Bientôt une décennie que le tennis masculin est dominé par trois noms : Roger Federer, Rafael Nadal et Novak Djokovic. Cette époque un peu particulière ne doit pas faire oublier l’instabilité des années précédentes, quand le leadership virait chaque semaine ou presque à la foire d’empoigne. Top 10 des tennismen aux règnes les plus courts.
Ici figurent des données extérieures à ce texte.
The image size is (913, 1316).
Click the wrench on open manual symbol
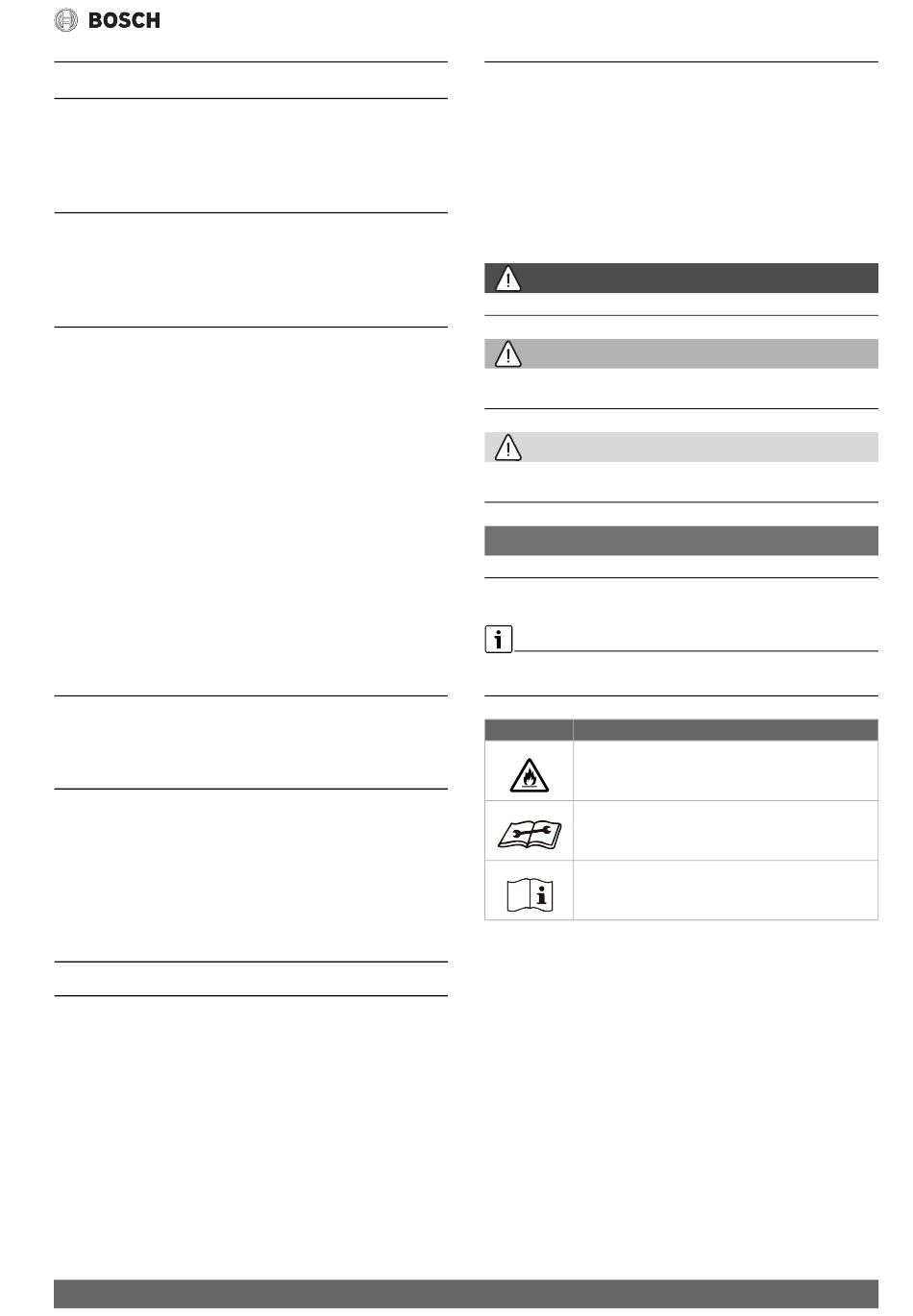click(529, 831)
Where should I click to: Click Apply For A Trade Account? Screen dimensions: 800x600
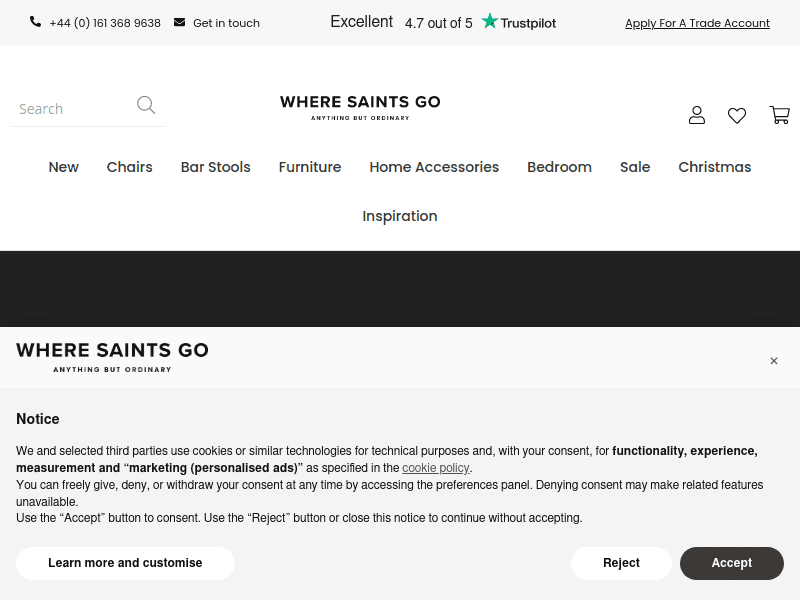[x=697, y=23]
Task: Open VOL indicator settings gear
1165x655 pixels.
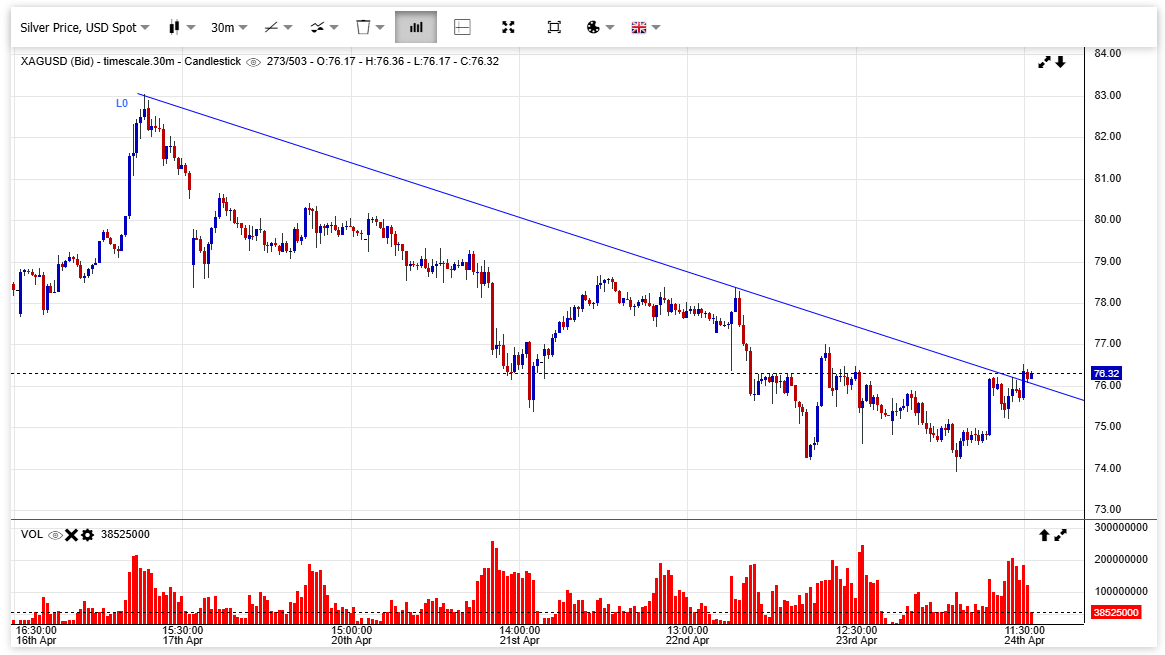Action: click(87, 535)
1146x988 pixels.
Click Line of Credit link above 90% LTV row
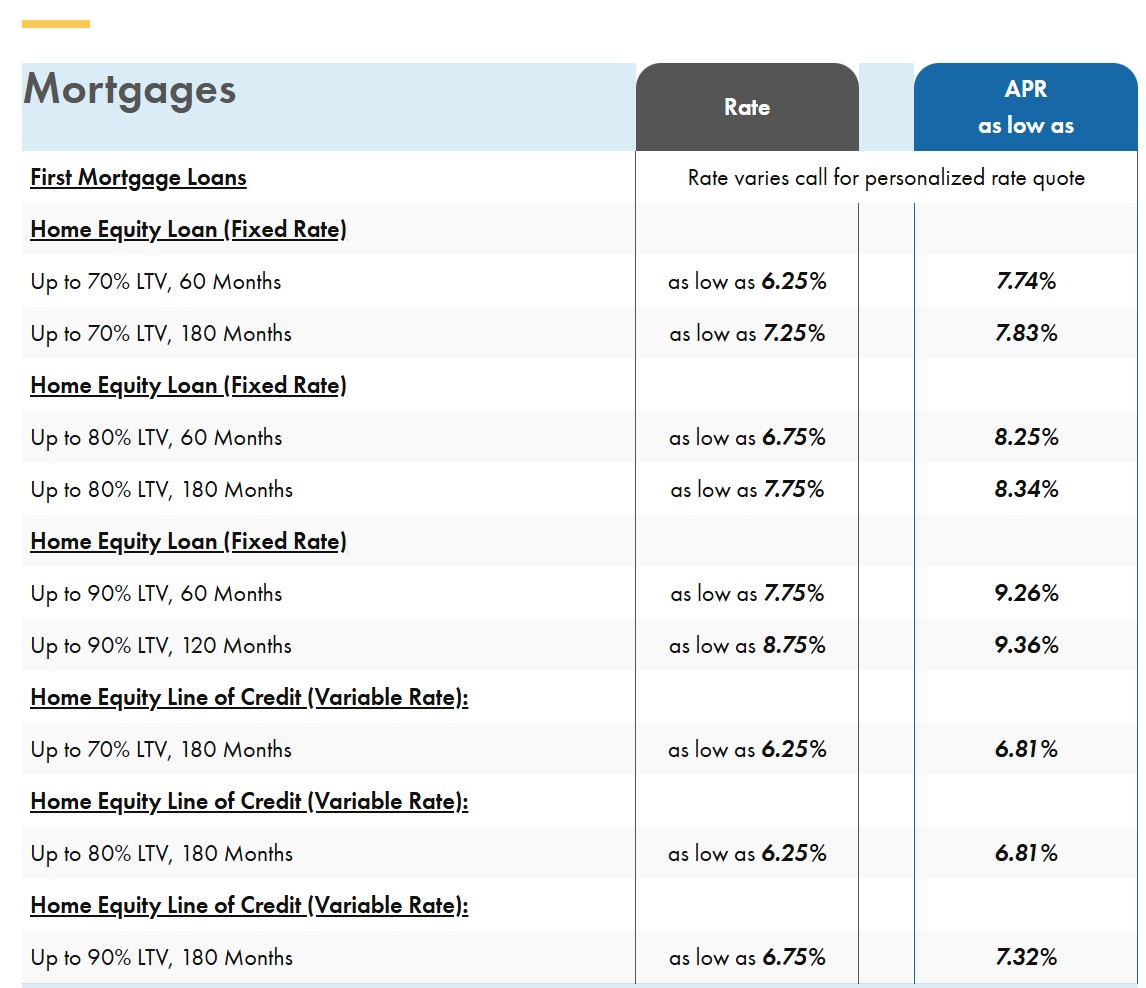[249, 906]
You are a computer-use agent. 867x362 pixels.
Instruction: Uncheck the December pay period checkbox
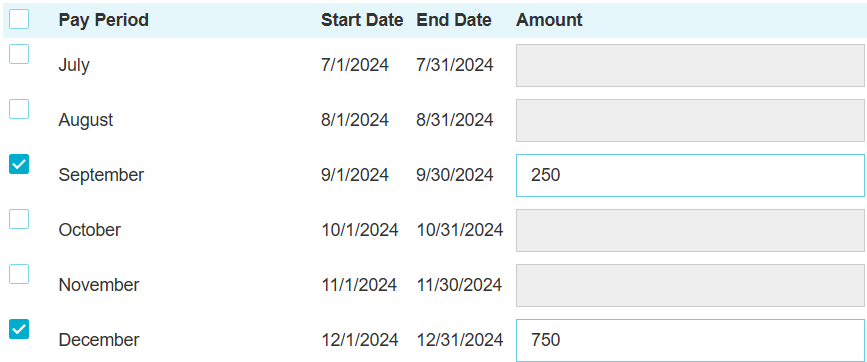19,329
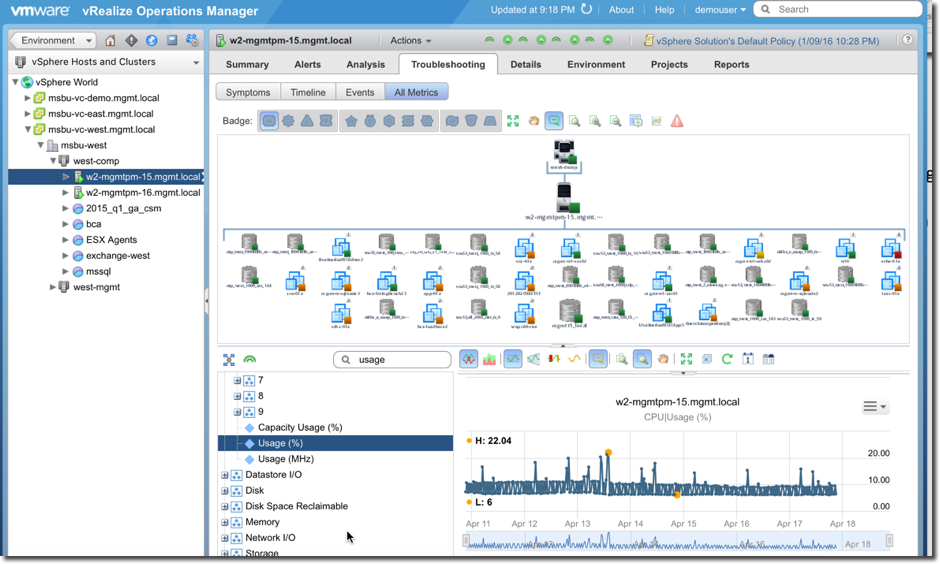940x564 pixels.
Task: Open the Actions dropdown menu
Action: pos(410,41)
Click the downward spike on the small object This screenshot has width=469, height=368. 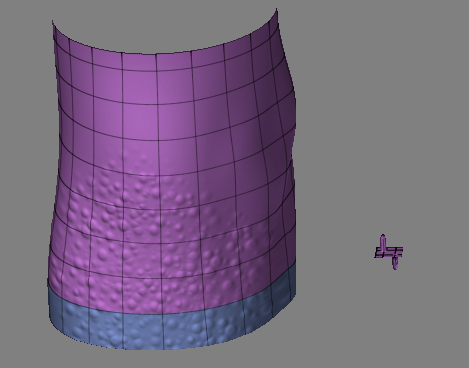click(x=395, y=263)
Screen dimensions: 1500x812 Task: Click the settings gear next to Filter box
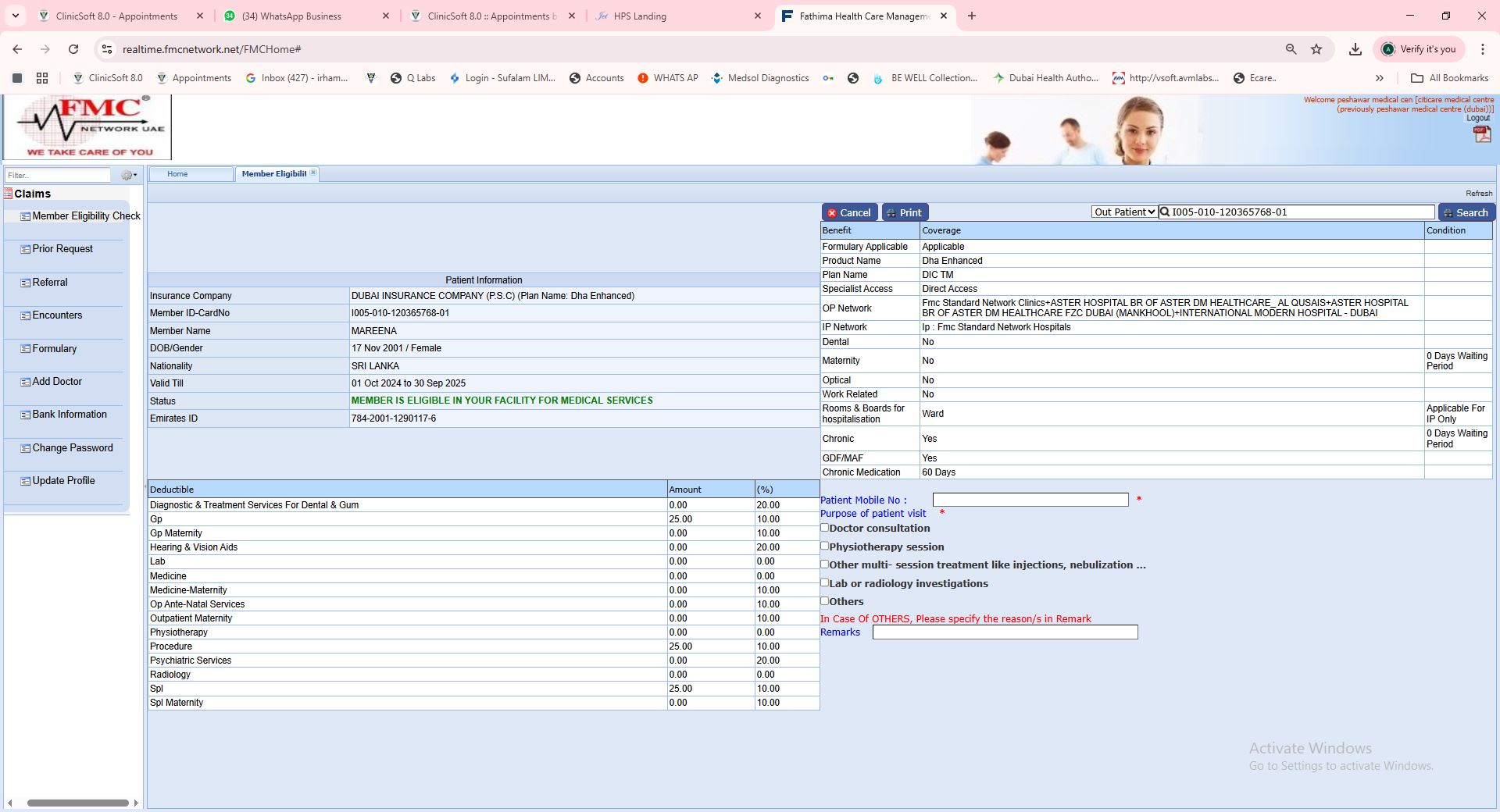pyautogui.click(x=127, y=176)
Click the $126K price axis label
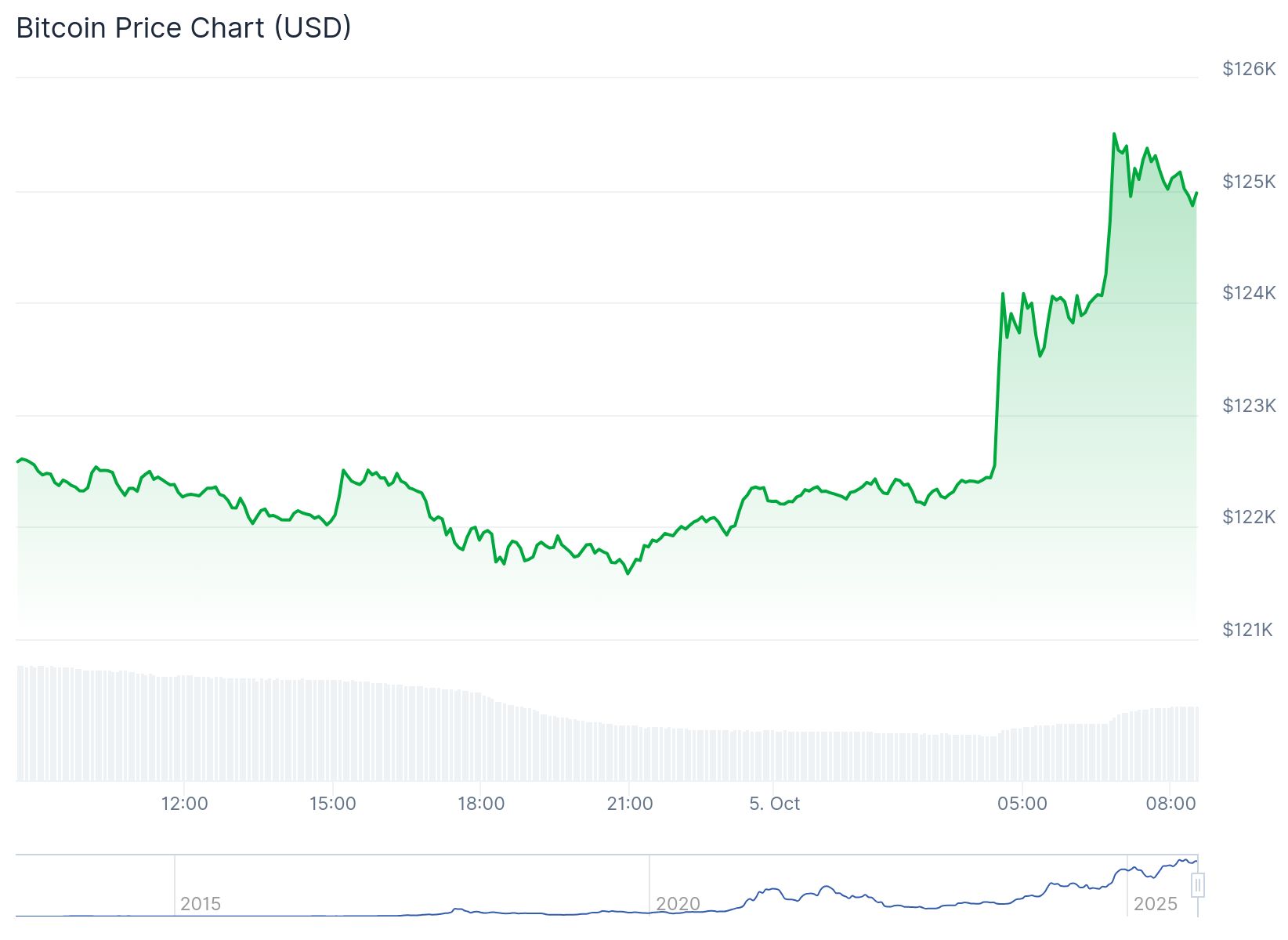This screenshot has width=1288, height=940. tap(1249, 69)
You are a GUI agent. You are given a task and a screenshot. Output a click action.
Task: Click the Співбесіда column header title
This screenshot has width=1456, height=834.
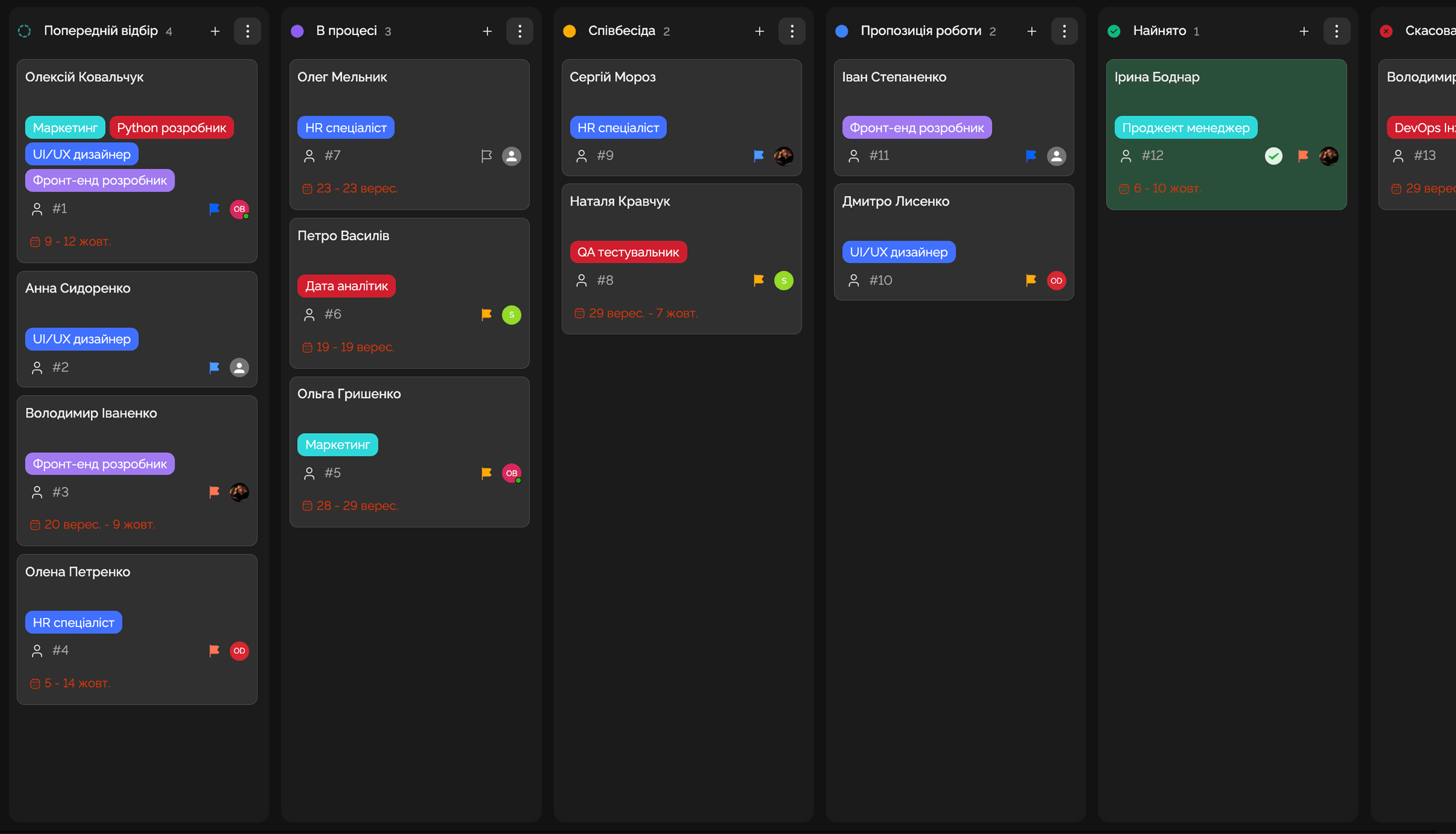[x=621, y=31]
Patrick Rafter – 1 semaine
En 1999, Patrick Rafter entre doublement dans l’histoire. D’abord pour avoir été le premier à affronter – et battre – Roger Federer en tournoi du Grand Chelem. C’était à l’occasion des Internationaux de France de Roland-Garros. Puis pour être encore à ce jour le numéro 1 mondial au règne le plus court : une seule petite semaine, entre le 26 juillet et le 1er août. L’Australien croit pourtant pouvoir asseoir sa domination lors de l’US Open de ce même été 99. Il faut dire qu’il l’aborde en tant que double tenant du titre. Mais blessé au genou, il s’incline dès le 1er tour face au Français Cédric Pioline. Un sacré coup d’arrêt, puisqu’il ne remporte plus un seul tournoi majeur par la suite et prend sa retraite trois ans plus tard. Tant pis pour « Pat », qui a quand même eu droit à son quart d’heure de gloire warholien.
Carlos Moya – 2 semaines
S’il ne devait retenir qu’une année dans sa carrière, Carlos Moya choisirait certainement 1998. A 21 ans, l’Espagnol surprend son monde à Roland-Garros et se voit remettre la coupe des Mousquetaires des mains du mythique Pelé, et alors que la Coupe du monde s’apprête à débuter en France. Mais ce n’est que 10 mois plus tard qu’il parvient à bouter Pete Sampras hors de son fauteuil de leader du classement ATP. Dans la foulée, Moya s’incline dès le 4e tour à Roland-Garros, face au futur vainqueur Andre Agassi. Puis c’est la blessure à l’US Open. Il ne le sait pas encore, mais ses plus beaux moments de sportif sont déjà derrière lui.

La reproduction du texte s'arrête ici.